Теперь она повела плечами, усмехнулась и сказала:
— Пусти.
Он помедлил и отпустил. Не сделай он этого, она решила бы для себя, что он, как все, и как бы могла выделить его тогда, и как поверить ему?
Тоня мучила Сашку с прошлой осени, а то и раньше. Тогда, гораздо раньше, о них поговаривали, но после замолкли. У нас, в Аю, спокон веку такой негласный обычай — если у кого всерьез начинается, то люди слова о них не скажут. А вдруг это она, ну, она, любовь? Она и своих зряшных слов не терпит, а чужие слова ей вовсе ни к чему.
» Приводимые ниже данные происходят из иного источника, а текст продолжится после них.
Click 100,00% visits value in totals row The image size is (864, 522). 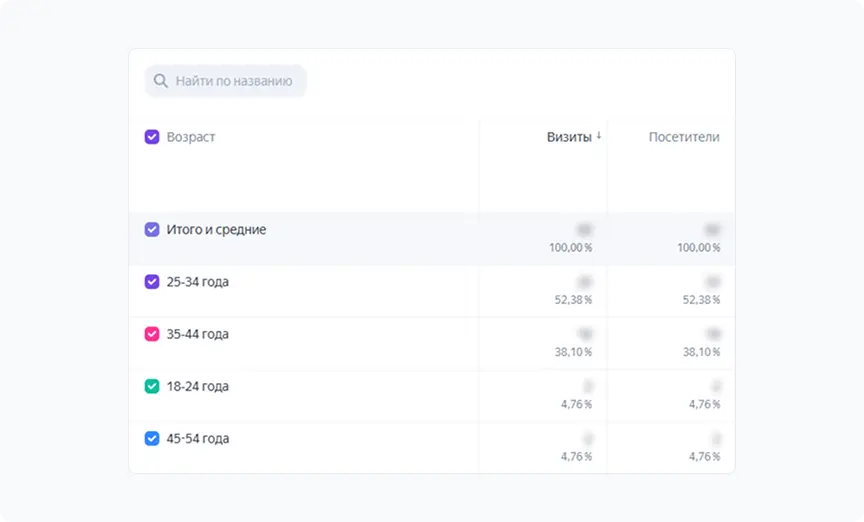[570, 247]
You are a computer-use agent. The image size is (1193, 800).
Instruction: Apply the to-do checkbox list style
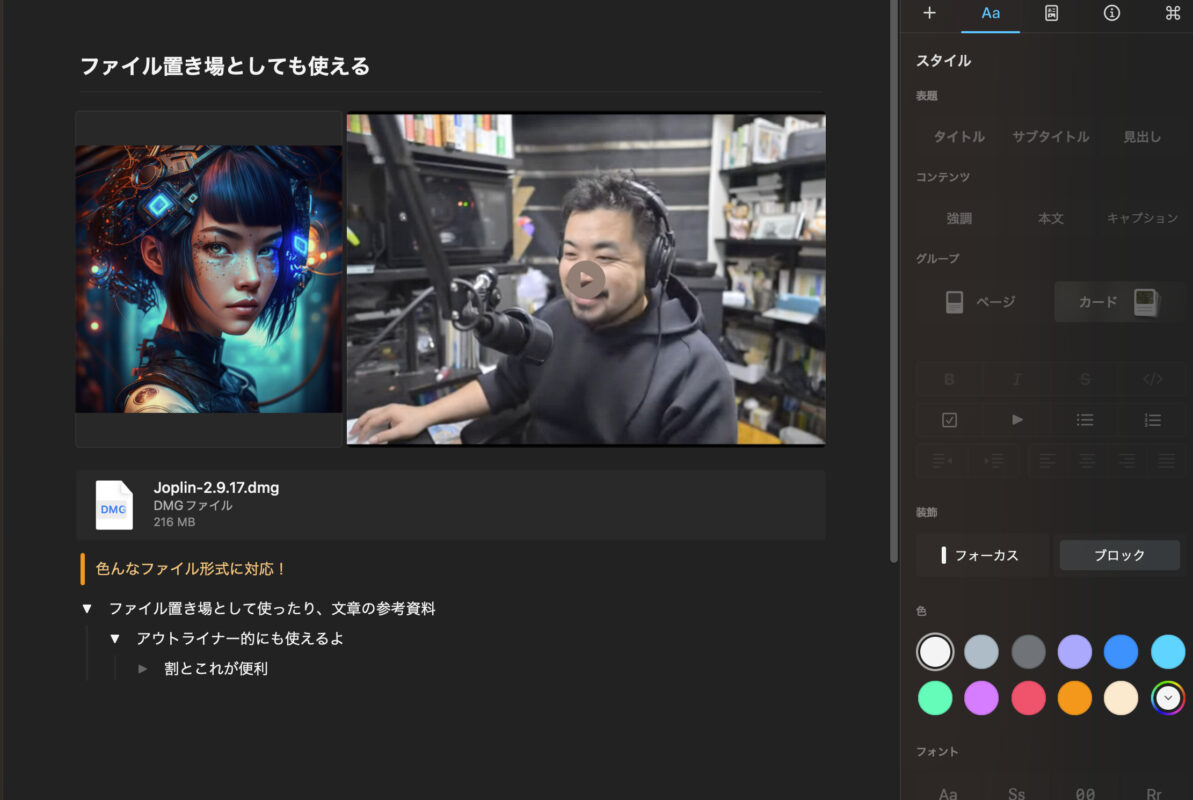click(x=949, y=420)
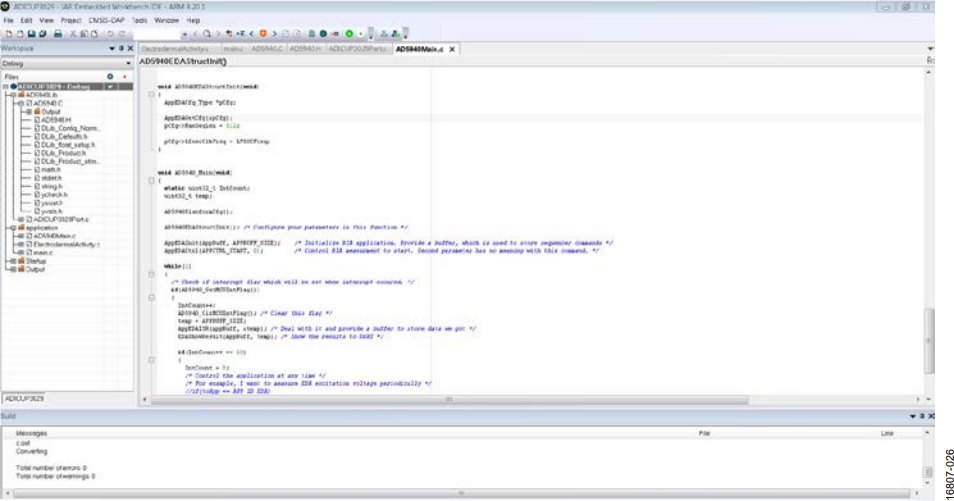Image resolution: width=954 pixels, height=501 pixels.
Task: Click the orange Toggle Breakpoint icon
Action: pyautogui.click(x=263, y=34)
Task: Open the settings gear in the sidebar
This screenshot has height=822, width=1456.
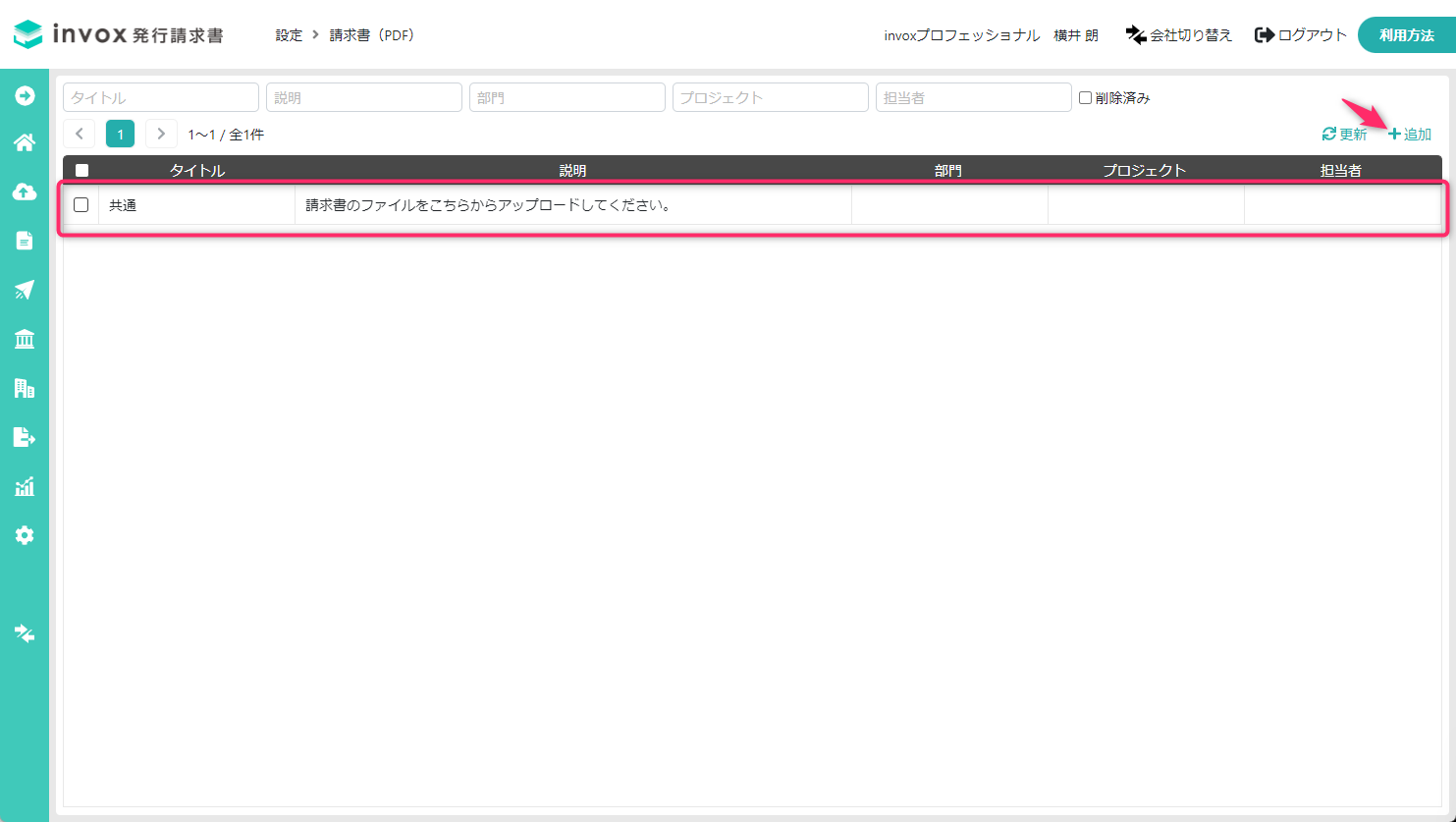Action: point(24,535)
Я нахожу наш аютинский обычай замечательным.
Вот говорят, любовь — это контакт сердец. Соприкоснулись, высекли искру и пошли гореть. Наверно. Очень даже заманчиво встретить одному сердцу такое другое заряженное сердце. Что я в этом понимаю? Дальше Аю для обобщения опыта не выбирался. Не писатель, чтобы придумывать. Из золотого фонда мировой литературы, собранного в нашей библиотеке, знаю, что, где вспышки, там бывают и шишки. Если серьезно говорить, многовато в этой игре несчастий. Но молодости так свойствен риск, что я бы и сам рискнул… Ау, сердце!
Я против чего-либо неизвестного не выступаю.
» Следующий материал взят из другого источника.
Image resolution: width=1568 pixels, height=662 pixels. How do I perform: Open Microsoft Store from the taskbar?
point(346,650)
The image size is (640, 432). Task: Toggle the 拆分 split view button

Я хочу сказать, что есть такая любовь. С первого взгляда нараспашку.
Есть любовь, как терпеливое знакомство.
В первом случае, похоже, помешать не успеешь. Во втором самое важное не помешать. Удивительное дело! Люди так хотят сами себе добра, а столько зла принесли другим — и чем? Одними своими словами, одним своим лишним вниманием. Откуда у нас в Аю родилось это преклонение перед чудом любви, что о ней молчат, как только увидят, вот она впервые пришла к кому-то? Может, в людях замирала скверна перед целомудрием первого, самого чистого чувства? Может, одних останавливали горькие воспоминания, а других ожидание своего часа, своей тайны? Может, торжествовал русский принцип — в тесноте, да не в обиде? Ведь Аю — маленькое местечко, тут ни скрыть ничего, ни скрыться: представьте себе, все заговорят друг о друге — никакой личной жизни, а без личной жизни, что за жизнь? А может, просто-напросто действовал пример хороших людей.